## To do
For each line below that contains the word "circle", make a copy.

Collected data:
※

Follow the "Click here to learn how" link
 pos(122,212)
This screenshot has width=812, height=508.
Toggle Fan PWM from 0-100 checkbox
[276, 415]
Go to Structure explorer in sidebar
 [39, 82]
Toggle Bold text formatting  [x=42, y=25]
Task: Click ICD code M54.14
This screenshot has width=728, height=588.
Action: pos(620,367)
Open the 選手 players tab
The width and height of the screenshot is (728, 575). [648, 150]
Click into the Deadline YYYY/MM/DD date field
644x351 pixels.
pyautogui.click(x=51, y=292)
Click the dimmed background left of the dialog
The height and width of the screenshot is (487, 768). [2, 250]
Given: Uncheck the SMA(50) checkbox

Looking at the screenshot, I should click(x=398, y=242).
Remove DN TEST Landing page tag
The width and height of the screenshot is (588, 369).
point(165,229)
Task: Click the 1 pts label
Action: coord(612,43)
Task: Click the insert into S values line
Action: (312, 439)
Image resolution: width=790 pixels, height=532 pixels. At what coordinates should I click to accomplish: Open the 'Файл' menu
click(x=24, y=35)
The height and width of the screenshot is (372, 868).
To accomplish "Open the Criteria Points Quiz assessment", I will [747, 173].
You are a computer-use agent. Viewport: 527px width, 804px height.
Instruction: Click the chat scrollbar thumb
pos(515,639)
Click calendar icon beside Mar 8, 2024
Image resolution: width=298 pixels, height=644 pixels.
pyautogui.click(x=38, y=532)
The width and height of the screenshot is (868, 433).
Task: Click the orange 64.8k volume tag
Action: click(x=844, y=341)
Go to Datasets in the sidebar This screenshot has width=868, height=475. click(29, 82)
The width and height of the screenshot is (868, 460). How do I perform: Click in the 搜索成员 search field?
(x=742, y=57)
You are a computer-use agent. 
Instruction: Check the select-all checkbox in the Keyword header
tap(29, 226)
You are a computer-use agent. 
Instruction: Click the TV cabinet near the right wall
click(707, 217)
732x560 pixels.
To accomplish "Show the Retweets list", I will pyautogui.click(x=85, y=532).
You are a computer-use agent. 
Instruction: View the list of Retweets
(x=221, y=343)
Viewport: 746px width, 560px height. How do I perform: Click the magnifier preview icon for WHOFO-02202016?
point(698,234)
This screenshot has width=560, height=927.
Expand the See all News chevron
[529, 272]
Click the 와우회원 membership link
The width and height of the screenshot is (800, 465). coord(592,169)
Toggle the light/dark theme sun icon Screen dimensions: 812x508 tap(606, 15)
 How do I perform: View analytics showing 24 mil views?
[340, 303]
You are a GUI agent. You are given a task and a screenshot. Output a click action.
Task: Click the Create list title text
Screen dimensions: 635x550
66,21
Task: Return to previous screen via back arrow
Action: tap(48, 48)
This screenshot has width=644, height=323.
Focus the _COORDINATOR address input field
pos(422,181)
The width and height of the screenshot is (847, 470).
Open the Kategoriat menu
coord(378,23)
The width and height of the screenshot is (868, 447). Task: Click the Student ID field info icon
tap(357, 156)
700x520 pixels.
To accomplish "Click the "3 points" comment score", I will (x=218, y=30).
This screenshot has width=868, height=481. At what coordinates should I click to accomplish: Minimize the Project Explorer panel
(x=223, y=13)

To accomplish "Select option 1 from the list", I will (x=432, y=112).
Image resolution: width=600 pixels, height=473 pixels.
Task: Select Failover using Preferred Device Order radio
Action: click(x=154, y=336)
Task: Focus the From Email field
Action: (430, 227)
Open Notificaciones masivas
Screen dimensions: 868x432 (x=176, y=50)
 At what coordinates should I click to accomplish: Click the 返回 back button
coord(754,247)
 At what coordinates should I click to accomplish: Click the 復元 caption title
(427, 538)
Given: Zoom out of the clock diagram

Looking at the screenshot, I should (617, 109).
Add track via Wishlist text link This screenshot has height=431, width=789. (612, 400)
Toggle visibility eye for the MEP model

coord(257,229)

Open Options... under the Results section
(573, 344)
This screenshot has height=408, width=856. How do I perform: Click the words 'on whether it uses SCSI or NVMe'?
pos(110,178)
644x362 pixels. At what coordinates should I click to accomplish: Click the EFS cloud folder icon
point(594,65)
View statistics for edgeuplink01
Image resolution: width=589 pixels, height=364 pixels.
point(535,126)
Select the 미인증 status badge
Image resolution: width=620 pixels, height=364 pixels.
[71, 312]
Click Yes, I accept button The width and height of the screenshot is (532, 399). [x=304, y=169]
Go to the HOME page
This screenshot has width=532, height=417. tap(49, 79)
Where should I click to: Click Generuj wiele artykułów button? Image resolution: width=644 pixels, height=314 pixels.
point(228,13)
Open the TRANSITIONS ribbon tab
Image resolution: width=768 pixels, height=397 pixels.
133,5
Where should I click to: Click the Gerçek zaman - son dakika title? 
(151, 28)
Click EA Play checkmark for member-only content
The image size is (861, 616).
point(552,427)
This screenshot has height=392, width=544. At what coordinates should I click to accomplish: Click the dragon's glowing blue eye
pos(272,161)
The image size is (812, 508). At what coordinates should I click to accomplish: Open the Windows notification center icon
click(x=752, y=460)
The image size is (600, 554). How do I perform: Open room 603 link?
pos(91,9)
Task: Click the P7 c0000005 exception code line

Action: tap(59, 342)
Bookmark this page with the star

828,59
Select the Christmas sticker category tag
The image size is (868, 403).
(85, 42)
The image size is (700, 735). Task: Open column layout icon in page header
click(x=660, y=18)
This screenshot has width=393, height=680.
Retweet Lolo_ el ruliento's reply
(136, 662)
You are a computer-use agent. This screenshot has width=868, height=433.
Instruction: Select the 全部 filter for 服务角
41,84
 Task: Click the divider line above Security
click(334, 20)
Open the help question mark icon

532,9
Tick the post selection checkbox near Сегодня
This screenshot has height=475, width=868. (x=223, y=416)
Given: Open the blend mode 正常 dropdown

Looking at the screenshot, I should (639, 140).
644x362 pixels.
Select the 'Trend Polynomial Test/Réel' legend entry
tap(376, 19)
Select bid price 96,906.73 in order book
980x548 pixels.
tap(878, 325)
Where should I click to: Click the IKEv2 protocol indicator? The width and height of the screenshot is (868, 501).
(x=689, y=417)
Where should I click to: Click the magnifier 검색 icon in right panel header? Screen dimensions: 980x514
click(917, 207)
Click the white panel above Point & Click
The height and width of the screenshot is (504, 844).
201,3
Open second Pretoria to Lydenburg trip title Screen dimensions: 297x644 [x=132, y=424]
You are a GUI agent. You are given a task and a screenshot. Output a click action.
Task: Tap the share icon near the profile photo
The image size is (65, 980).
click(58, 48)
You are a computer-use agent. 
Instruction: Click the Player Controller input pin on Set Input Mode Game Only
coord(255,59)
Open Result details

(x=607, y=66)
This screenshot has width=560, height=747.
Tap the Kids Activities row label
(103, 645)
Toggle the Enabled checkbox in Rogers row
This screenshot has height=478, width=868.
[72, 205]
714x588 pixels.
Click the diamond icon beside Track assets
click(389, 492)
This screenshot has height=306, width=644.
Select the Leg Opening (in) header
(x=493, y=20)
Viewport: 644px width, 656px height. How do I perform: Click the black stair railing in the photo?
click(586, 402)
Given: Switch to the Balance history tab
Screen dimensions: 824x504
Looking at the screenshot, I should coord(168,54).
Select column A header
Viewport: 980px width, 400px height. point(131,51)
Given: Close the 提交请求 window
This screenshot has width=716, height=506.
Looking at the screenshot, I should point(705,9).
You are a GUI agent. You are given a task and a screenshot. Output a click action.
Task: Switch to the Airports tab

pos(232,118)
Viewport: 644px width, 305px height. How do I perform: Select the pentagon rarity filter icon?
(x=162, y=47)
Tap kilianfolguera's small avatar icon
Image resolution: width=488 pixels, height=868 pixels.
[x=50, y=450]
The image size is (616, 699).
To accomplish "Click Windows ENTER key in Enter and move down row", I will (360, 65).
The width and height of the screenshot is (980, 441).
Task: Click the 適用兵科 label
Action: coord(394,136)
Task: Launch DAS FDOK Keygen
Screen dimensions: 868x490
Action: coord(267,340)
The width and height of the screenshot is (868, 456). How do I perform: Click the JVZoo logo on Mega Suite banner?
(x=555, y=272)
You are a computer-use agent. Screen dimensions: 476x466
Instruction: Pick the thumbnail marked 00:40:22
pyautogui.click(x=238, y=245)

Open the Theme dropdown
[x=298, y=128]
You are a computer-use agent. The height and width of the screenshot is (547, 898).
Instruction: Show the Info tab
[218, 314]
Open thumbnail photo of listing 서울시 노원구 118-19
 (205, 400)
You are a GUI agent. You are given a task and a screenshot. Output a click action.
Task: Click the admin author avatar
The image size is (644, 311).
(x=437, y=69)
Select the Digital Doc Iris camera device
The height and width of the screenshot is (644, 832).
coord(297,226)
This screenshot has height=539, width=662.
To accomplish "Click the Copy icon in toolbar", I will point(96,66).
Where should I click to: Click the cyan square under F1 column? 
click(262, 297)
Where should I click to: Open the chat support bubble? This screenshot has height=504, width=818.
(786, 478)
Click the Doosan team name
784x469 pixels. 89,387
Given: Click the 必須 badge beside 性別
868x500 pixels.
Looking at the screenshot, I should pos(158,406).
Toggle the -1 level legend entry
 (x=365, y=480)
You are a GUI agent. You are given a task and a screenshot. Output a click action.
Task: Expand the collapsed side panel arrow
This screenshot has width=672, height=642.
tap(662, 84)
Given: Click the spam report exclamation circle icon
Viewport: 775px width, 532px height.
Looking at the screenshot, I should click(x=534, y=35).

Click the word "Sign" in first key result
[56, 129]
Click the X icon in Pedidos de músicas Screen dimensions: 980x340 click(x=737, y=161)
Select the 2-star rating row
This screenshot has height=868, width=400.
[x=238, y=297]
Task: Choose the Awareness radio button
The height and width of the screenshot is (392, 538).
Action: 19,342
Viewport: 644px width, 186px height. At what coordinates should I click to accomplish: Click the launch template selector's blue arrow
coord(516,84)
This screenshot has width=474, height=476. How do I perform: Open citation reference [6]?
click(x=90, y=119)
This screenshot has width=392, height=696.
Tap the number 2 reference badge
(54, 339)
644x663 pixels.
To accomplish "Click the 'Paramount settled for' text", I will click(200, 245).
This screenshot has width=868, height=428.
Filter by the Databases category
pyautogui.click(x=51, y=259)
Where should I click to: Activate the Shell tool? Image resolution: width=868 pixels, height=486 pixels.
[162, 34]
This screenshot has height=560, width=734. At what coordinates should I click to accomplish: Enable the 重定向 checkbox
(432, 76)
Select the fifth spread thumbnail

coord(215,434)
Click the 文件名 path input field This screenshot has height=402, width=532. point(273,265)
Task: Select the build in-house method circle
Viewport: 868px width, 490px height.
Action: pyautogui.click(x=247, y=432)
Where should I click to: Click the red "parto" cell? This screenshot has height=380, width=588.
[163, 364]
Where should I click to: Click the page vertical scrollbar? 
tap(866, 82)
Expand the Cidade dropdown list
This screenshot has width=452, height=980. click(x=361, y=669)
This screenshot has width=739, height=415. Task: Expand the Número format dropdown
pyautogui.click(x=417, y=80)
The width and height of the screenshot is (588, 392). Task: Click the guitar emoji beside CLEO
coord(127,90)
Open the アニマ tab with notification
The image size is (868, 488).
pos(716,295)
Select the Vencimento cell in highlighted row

※

## Your response
Given: Click the spam report exclamation circle icon
Task: Select the build in-house method circle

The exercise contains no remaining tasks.